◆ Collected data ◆
● ● ● ●
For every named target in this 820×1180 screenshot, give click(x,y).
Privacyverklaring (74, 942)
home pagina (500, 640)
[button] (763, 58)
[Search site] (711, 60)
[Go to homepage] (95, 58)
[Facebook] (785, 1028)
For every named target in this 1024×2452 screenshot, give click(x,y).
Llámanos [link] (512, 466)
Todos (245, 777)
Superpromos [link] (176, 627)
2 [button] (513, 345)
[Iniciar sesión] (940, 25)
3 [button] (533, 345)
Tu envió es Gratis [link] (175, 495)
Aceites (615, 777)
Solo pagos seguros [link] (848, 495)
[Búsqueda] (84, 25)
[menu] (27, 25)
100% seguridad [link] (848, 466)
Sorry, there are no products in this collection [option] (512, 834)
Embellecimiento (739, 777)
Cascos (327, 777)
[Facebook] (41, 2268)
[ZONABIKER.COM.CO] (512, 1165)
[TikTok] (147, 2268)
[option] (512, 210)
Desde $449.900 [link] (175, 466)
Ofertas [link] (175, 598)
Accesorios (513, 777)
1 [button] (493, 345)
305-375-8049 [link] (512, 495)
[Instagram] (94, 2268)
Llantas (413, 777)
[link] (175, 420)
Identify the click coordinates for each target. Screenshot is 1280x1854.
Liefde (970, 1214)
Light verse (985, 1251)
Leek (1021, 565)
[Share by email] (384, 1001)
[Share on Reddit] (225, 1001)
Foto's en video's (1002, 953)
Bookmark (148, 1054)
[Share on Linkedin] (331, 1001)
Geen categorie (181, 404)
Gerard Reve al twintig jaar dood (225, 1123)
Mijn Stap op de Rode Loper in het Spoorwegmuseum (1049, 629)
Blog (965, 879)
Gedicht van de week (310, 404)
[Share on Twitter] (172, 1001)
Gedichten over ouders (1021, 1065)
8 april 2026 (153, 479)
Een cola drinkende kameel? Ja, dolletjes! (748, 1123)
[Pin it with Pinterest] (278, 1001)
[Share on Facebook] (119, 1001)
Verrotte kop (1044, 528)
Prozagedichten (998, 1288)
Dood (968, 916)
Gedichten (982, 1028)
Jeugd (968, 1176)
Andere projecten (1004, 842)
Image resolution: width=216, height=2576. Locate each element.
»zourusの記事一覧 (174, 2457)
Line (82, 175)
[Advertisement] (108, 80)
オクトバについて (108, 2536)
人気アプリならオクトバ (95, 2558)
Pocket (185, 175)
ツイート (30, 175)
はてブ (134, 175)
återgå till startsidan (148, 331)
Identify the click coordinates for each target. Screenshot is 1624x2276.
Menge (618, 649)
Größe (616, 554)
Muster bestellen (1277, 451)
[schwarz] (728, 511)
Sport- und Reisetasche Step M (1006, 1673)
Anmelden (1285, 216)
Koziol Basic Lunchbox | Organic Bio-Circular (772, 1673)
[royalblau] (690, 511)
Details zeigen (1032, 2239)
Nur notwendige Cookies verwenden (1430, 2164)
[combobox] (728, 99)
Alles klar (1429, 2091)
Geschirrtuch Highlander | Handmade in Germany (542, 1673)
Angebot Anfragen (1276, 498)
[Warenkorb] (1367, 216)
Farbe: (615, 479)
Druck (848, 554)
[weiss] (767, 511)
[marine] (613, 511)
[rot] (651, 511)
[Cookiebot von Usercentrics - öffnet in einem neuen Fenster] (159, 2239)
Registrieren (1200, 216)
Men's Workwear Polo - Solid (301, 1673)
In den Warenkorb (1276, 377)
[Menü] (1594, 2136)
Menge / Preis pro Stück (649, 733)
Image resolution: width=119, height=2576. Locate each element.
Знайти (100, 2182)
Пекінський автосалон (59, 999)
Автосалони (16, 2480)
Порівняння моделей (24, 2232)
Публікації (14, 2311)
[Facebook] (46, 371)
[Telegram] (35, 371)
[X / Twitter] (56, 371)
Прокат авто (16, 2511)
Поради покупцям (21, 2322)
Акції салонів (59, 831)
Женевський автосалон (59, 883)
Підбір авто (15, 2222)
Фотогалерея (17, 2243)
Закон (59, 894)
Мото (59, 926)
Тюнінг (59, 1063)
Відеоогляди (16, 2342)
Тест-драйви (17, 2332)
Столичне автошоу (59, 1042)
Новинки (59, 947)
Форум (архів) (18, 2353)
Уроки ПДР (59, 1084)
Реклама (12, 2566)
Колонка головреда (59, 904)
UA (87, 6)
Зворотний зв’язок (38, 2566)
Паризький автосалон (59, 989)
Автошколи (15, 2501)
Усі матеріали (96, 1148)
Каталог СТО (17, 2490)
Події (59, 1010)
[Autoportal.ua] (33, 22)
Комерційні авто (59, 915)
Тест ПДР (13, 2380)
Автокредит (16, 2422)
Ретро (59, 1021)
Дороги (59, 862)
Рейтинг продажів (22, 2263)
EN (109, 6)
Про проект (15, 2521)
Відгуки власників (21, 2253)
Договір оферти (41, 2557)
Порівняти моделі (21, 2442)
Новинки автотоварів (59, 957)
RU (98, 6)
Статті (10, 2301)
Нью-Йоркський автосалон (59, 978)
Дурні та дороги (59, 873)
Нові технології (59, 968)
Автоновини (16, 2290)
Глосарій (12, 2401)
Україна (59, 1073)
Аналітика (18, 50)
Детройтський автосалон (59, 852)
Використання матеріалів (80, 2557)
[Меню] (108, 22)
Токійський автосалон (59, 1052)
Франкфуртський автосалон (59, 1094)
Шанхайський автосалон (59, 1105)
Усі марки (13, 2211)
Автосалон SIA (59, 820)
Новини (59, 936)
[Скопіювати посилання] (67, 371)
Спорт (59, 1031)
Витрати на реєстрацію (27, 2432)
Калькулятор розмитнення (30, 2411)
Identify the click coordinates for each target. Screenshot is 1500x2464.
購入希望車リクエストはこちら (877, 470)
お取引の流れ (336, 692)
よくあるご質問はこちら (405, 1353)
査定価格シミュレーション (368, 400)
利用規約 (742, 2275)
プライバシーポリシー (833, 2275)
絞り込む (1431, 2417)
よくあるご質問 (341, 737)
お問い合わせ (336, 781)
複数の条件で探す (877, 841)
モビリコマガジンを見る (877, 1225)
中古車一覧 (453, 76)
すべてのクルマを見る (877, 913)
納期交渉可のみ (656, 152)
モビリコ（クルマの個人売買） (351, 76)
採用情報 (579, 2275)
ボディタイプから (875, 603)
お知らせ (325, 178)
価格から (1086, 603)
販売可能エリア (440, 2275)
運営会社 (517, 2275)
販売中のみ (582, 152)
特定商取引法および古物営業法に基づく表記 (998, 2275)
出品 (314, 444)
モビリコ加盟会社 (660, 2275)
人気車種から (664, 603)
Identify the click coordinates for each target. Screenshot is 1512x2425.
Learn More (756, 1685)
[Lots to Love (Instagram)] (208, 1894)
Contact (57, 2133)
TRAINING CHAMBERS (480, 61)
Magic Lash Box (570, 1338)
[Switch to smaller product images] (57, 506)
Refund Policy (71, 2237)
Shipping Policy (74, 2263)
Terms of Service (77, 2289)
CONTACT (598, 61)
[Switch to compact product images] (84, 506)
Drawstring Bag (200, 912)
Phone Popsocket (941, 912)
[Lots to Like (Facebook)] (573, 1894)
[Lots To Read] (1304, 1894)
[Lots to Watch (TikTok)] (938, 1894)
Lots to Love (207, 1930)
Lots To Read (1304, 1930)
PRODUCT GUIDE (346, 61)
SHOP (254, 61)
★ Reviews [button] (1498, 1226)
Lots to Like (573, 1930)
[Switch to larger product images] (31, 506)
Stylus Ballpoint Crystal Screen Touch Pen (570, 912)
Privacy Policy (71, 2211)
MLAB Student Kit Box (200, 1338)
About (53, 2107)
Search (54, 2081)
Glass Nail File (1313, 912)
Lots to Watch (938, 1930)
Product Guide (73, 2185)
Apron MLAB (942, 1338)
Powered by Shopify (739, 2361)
● ● ● ●
◆ WHAT THIS TASK INVOLVES ◆
All that is wanted is the run of lines from the start of the data through the line containing "Tu envió es Gratis [link] (175, 495)", copied word for word.

◆ ANSWER TO THIS PROBLEM ◆
For every named target in this 820×1180 screenshot, give click(x,y).
Privacyverklaring (74, 942)
home pagina (500, 640)
[button] (763, 58)
[Search site] (711, 60)
[Go to homepage] (95, 58)
[Facebook] (785, 1028)
For every named target in this 1024×2452 screenshot, give click(x,y).
Llámanos [link] (512, 466)
Todos (245, 777)
Superpromos [link] (176, 627)
2 [button] (513, 345)
[Iniciar sesión] (940, 25)
3 [button] (533, 345)
Tu envió es Gratis [link] (175, 495)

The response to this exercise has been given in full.